À chacun son obscurité à traverser
Le 18e prix Quais du Polar« 20 Minutes » est décerné ce vendredi à Hervé Le Corre pour son roman « Traverser la nuit », qui croise le destin de trois personnages
Bordeaux noyée sous la pluie. 6 h 22. Le jour n’est pas encore levé. Le ciel bas et lourd pèse comme un couvercle, pour emprunter ces quelques mots à Baudelaire. Au loin, les gyrophares des voitures de police déchirent l’obscurité pour aveugler les rares passants. Le décor est planté, le lecteur est prévenu. Le titre du livre en dit long : Traverser la nuit (édition Rivages/Noir). En signant un roman crépusculaire, le Bordelais Hervé Le Corre s’adjuge cette année le prix des lecteurs Quais du Polar-20 Minutes. Multirécompensé, l’auteur n’a pas choisi la facilité en prenant le risque de construire son 13e roman autour d’une ossature bien classique de la littérature policière : mettre en scène trois personnages, dont les destins vont se mêler au fil des pages. Trois trajectoires irrémédiablement liées. Chacun « traverse sa nuit ».
Une ambiance à la Seven
Il y a Jourdan, le flic à la dérive, traumatisé, hanté par les morts croisés tout au long de sa carrière. Louise élève seule son petit garçon. Harcelée par son excompagnon, violentée, elle reste toujours sur ses gardes. Et puis, ce tueur en série, élevé par une mère toxique, qui déverse sa haine sur les femmes et qui n’est peut-être pas celui que l’on croit.

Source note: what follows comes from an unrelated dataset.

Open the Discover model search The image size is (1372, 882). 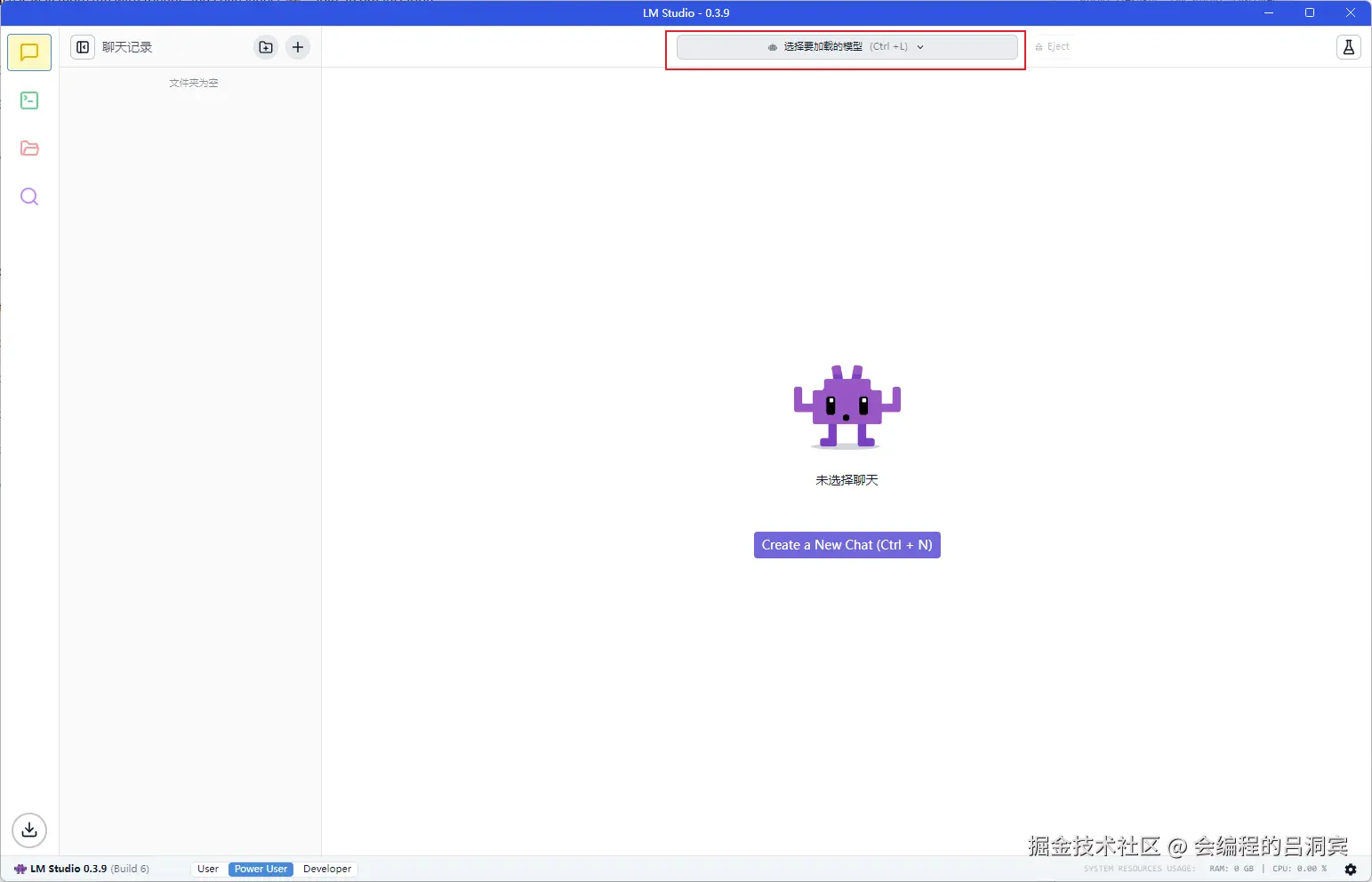click(x=29, y=196)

Hervé Le Corre réussit brillamment à dépasser les stéréotypes du genre pour décrire les souffrances, pour peindre avec finesse ces âmes tourmentées. Plongé dans la tête des protagonistes, enfermé dans une ambiance sombre et pesante qui n’est pas sans rappeler celle du film Seven, le lecteur guette la lumière. L’écriture est ciselée, envoûtante. Hervé Le Corre confirme une fois de plus qu’il est actuellement l’un des plus grands auteurs de polars français. L’un des plus primés, aussi.